Turn the rows into a JSON list of strings with one string per line, leaving out blank lines and the pictures. Start with the line containing "Given: Click the" and continue through the line containing "Looking at the".

DATA FOR PROCESSING -

═══

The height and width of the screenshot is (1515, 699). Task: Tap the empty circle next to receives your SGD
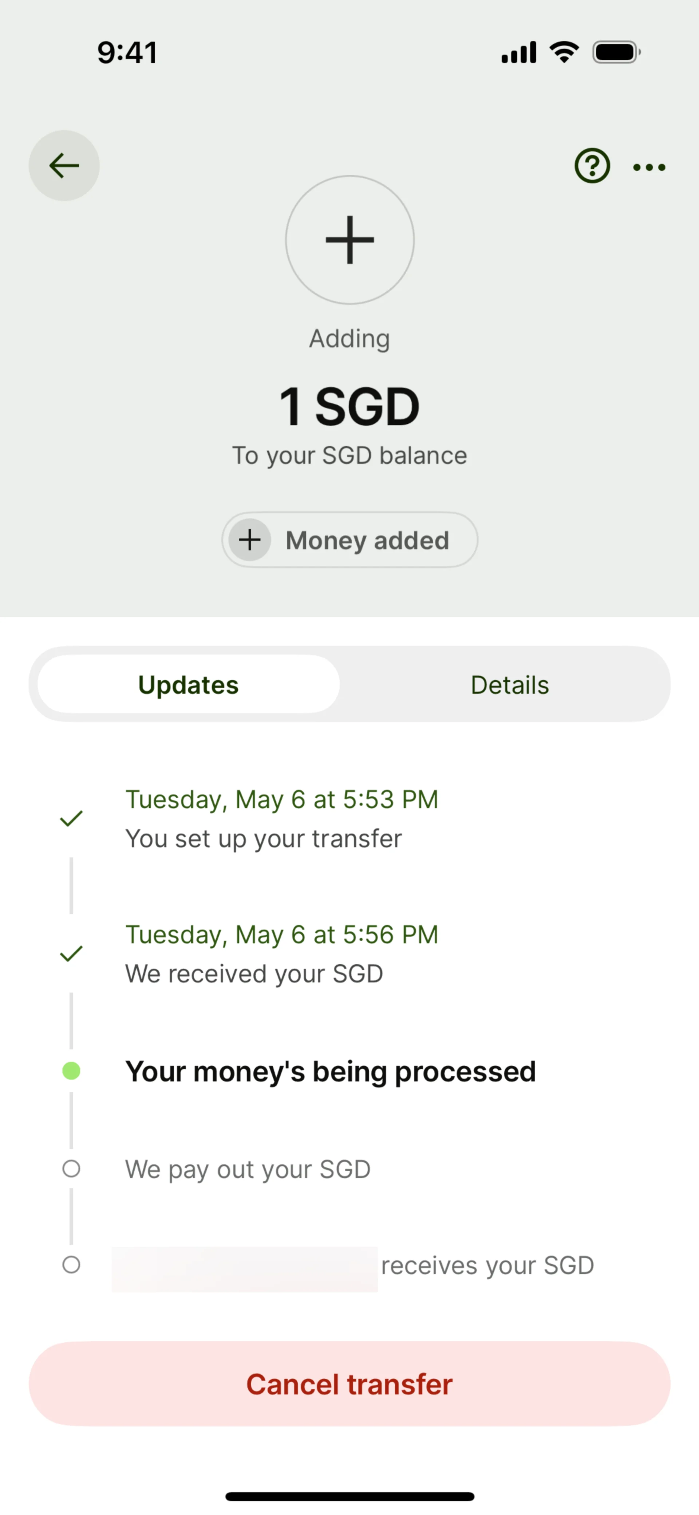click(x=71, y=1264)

═══

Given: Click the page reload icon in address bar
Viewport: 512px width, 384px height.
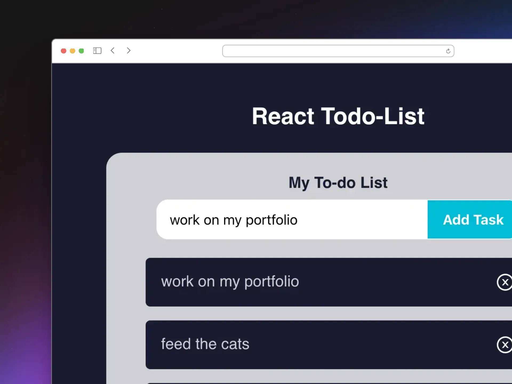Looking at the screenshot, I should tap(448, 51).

═══

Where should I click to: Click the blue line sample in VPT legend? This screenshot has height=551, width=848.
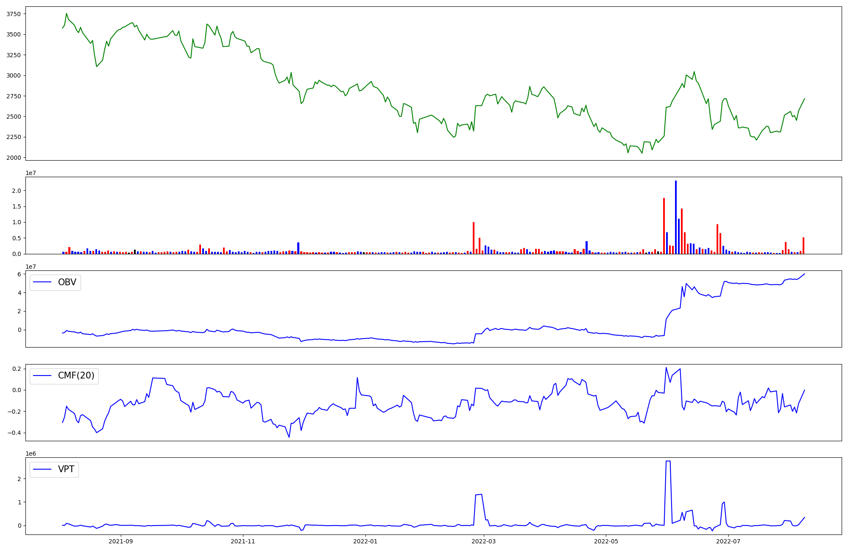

═══

THE COMPLETED TASK -
[
  "Given: Click the page reload icon in address bar",
  "Viewport: 512px width, 384px height.",
  "Looking at the screenshot, I should tap(448, 51)."
]